Historic house in Virginia, United States

Airville is a historic frame home located near Gloucester, Gloucester County, Virginia, added to the National Register of Historic Places in 1990.

==History==
Five generations of men named "John Dixon" may have lived at the site during the 18th century, the first man having emigrated from Bristol, England and married Lucy Reade (1701-1731), whose father owned land in Gloucester County and who gave birth to three sons, before her death (and her husband's remarriage, and additional children). The eldest son, Rev. John Dixon, served as rector of Kingston Parish, then became a professor at the College of William and Mary. He also had three sons, and two daughters. His son John Dixon (d. 1788) married the daughter of Sir John Peyton of Islington in Gloucester County, who led the county militia during the American Revolutionary War. He may have been the John Dixon who served in the Virginia Senate representing Gloucester and adjacent Middlesex Counties 1780-1782. Their son John Dixon (d. 1830) married twice, and had three daughters and a son who became a medical doctor (1812-1835) by his first wife (Sarah Throckmorton). The family's papers are now held by the College of William and Mary.

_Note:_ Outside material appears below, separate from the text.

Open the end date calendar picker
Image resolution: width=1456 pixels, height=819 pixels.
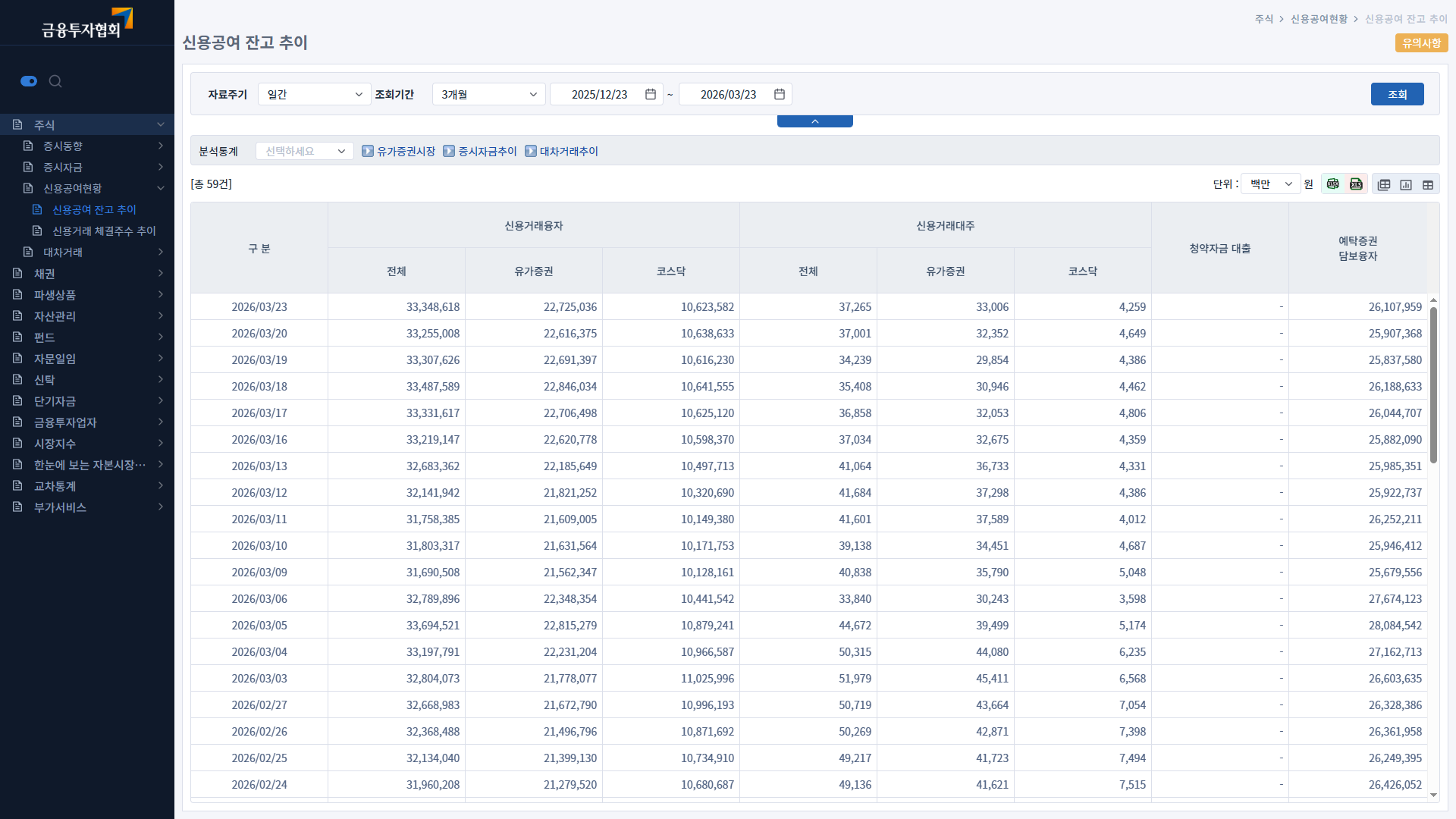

Prominent merchant and politician Thomas Smith acquired Airville from the estate, renovated it and added a three story addition.

==Architecture==
The earliest section, initially one story, has a central-passage plan and gambrel roof. The second section is a three-story, frame addition dated to the late-1830s. It features a Greek Revival style front porch with fluted-Ionic order columns. Also on the property are the contributing dairy, smokehouse, office, lumber house, and icehouse.